The general rule is that administrative findings, in order to be upheld by the courts, must be supported by substantial evidence. This means that there must be evidence which supports a substantial basis of fact from which the fact in issue can be reasonably inferred. It must do more than create a suspicion of the fact to be established, and must be such relevant evidence as a reasonable mind would accept as adequate to support a conclusion. Id. at 753.

The problem with the great bulk of the evidence here is that it was simply not of such relevant character as a reasonable mind would accept as adequate to support the conclusions reached.[2] Clearly if the evidence supports a finding that a teacher was guilty of certain criminal acts, no doubt it would justify dismissal under Section 231.36. Ford v. Bay County School Board, 253 So.2d 728 (Fla. 1st DCA 1971). (Teacher charged with possession of gambling paraphernalia.) Additionally this court has held that if a school teacher is responsible for teaching students in their formative years and commits acts of immorality after school hours, such acts may be indirectly related to misconduct in office. Tomerlin v. Dade County School Board, 318 So.2d 159 (Fla. 1st DCA 1975). (Teacher performed cunnilingus on step-daughter.)

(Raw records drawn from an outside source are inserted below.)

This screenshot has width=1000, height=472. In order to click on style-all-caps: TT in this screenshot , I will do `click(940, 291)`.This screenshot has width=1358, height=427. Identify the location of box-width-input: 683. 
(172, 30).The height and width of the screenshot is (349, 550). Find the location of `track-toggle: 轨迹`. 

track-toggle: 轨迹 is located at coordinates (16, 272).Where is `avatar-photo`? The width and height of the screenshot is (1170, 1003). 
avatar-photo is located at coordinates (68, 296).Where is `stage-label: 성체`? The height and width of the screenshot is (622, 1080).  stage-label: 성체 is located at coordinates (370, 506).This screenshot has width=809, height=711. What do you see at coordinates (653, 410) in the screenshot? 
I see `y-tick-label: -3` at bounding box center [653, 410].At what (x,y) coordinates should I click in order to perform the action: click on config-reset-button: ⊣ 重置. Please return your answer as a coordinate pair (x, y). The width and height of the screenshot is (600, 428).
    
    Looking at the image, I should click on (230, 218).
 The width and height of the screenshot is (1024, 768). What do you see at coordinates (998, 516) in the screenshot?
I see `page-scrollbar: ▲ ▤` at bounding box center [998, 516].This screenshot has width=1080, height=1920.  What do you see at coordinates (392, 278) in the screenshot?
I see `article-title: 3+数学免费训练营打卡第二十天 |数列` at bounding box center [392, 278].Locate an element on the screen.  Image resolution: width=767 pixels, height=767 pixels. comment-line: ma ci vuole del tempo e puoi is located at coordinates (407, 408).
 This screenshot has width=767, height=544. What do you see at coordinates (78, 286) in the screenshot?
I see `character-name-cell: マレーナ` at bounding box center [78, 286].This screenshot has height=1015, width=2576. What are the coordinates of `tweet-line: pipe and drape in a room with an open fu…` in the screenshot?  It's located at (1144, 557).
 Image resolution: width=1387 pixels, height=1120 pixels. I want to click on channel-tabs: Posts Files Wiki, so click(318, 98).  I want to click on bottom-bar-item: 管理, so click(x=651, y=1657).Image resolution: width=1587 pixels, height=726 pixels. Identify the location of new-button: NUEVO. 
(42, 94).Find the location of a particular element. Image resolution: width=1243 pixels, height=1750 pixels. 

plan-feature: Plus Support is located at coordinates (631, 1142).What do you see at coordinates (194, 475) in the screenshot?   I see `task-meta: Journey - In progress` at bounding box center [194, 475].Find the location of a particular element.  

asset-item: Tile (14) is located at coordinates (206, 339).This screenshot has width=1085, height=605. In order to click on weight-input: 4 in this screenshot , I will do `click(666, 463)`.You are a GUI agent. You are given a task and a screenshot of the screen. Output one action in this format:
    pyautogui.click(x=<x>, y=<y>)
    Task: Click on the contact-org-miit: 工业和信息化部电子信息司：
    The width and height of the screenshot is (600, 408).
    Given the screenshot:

Obviously acts performed by a tenured school teacher in a given situation may justify discharge, whereas in another situation they may not. Here Ms. Texton's conduct must be judged in the context of her more liberal, open, robust college surroundings. She is not teaching children of tender years in an elementary school. Her acts have little or no connection whatsoever with morality, misconduct in office or willful neglect — particularly when considering that the complainants were junior college students, many of them older and working full-time, attending classes part-time or at night.

While school administrators have the right to promote efficiency in an environment favorable to learning, and to investigate the competence and fitness of those whom they hire to teach, Pasco County School Bd. v. Fla. Public Employees Relations Commission, 353 So.2d 108 (Fla. 1st DCA 1977), still Ms. Texton, as a tenured teacher, had acquired a valuable property right in her expectation of continued employment. Board of Regents v. Roth, 408 U.S. 564, 92 S.Ct. 2701, 33 L.Ed.2d 548 (1972); Perry v. Sindermann, 408 U.S. 593, 92 S.Ct. 2694, 33 L.Ed.2d 570 (1972). Certainly her rights as an instructor under continuing contract should be no less protected than those of non-tenured teachers whose contracts may not be arbitrarily non-renewed because they have exercised First and Fourteenth Amendment rights. Shelton v. Tucker, 364 U.S. 479, 81 S.Ct. 247, 5 L.Ed.2d 231 (1960); Keyishian v. Board of Regents, 385 U.S. 589, 87 S.Ct. 675, 17 L.Ed.2d 629 (1967). As a citizen and as a teacher she is entitled to certain freedoms: to associate freely, to speak openly, to encourage response and free inter-play in the classrooms. She may not be penalized because she has exercised her First Amendment rights in a manner offensive to more delicate sensitivities.

The order of discharge is REVERSED.

SMITH, Acting C.J., and MELVIN, J., concur.

NOTES

[1] Two seemingly inconsistent statements.

[2] There was one finding of more serious conduct, that Ms. Texton had tried to intimidate witnesses from testifying against her. This finding, however, had no predicate in the charges filed against her. Such a finding, in the absence of notice, may not be a lawful basis for discharge.